We now have an inkling about how long writers write, thanks to Emily Temple, a senior editor at Lit Hub, who examined the publishing histories of eighty authors.
Average age for initial publication was 28, with young men publishing first books four years earlier than young women. The women's average was age 31, when Charlotte Bronte's Jane Eyre and Doris Lessing's The Grass is Singing came out. Average age for final publication was 64, about the same for both genders.
Poetry books were published earliest, starting with Vladimir Nabokov at 17 and Adrienne Rich at 22. Memoirs naturally came later, like Eudora Welty's One Writer's Beginnings, published when she was 75, while Ursula K. Le Guin and Jean Rhys fiinished memoirs in their eighties.
Lengths of everyone's careers averaged 34 years, with men lasting five years longer than women.
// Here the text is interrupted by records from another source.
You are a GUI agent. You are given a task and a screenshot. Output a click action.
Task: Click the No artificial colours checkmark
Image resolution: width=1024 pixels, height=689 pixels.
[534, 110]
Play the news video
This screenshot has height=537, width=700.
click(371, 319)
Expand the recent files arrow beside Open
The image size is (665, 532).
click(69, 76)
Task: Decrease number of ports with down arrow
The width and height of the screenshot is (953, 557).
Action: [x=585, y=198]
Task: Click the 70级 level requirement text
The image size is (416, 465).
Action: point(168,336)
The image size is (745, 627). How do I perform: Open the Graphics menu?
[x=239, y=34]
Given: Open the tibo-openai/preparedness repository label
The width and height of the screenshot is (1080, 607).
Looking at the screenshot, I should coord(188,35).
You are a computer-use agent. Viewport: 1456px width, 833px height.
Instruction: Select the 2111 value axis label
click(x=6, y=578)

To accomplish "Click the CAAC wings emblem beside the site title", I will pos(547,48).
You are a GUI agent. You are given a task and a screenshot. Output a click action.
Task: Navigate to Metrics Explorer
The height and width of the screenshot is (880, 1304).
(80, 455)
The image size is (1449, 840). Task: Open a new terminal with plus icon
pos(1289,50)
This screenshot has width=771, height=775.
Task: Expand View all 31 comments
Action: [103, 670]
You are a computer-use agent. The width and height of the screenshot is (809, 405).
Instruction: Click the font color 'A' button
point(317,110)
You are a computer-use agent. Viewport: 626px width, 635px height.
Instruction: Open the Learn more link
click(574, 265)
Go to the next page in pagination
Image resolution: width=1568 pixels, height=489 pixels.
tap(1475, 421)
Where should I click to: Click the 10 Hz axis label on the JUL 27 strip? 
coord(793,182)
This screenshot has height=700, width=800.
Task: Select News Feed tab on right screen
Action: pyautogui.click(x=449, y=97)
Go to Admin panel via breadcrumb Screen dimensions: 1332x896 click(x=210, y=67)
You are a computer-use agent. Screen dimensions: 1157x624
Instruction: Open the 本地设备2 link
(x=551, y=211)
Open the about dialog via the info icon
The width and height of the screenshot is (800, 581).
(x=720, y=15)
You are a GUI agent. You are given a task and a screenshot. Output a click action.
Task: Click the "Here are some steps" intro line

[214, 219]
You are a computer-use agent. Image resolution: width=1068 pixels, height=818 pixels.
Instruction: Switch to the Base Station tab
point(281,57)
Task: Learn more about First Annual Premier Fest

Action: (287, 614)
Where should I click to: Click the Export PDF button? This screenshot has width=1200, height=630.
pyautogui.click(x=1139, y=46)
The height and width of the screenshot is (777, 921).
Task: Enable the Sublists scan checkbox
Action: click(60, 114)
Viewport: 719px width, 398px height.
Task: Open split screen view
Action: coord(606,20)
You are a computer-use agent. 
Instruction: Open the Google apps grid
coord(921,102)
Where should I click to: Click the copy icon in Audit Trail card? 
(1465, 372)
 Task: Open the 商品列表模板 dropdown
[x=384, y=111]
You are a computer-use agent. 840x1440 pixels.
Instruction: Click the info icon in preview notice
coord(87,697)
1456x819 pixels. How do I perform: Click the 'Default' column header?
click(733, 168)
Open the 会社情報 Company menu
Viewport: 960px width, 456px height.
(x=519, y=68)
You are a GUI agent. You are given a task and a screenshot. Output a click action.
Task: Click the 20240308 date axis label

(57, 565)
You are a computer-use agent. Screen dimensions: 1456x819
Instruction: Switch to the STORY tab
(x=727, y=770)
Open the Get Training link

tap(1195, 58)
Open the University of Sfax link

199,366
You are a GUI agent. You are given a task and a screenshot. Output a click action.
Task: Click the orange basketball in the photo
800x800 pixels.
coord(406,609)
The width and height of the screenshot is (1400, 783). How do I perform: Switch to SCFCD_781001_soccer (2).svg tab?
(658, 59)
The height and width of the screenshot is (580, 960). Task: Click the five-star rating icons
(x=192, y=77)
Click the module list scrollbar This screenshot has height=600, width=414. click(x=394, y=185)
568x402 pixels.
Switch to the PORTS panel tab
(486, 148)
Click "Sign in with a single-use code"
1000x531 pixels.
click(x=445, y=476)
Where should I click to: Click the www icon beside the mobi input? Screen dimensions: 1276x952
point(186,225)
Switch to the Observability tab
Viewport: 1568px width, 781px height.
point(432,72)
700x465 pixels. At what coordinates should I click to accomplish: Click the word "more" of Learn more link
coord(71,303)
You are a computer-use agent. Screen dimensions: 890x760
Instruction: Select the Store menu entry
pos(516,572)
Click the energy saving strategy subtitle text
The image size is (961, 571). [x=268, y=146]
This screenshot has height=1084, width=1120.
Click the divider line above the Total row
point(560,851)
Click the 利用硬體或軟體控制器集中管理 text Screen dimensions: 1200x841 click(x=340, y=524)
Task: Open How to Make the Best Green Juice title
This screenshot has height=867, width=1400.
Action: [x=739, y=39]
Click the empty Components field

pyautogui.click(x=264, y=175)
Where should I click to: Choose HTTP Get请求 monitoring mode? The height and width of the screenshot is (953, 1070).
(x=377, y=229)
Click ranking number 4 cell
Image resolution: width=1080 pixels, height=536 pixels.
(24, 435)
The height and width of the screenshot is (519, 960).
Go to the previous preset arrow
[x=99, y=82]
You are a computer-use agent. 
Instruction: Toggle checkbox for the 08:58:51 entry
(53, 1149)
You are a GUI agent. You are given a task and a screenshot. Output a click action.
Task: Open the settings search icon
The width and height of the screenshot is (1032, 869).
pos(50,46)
Fame was often unrelated to longevity; Jane Austen's novels were published within six years, while Sylvia Plath's appeared within only two years. Others including Lessing, Rich, and Nabokov were lucky enough to publish for half a century or more.
Since I, like most other writers, wish I had written and published a little more, it was heartening to learn that I am doing just fine. At 37, a little late, I published my first book, but at age, well, never mind, my memoir is still to appear, so I am writing longer than many others.
Of course there's a big difference between writing and publishing. Writers rarely stop writing, whether it's letters or journals, essays or articles, or unfinished books. Nonetheless, the Lit Hub editor has given us a fascinating peek at how long we go on.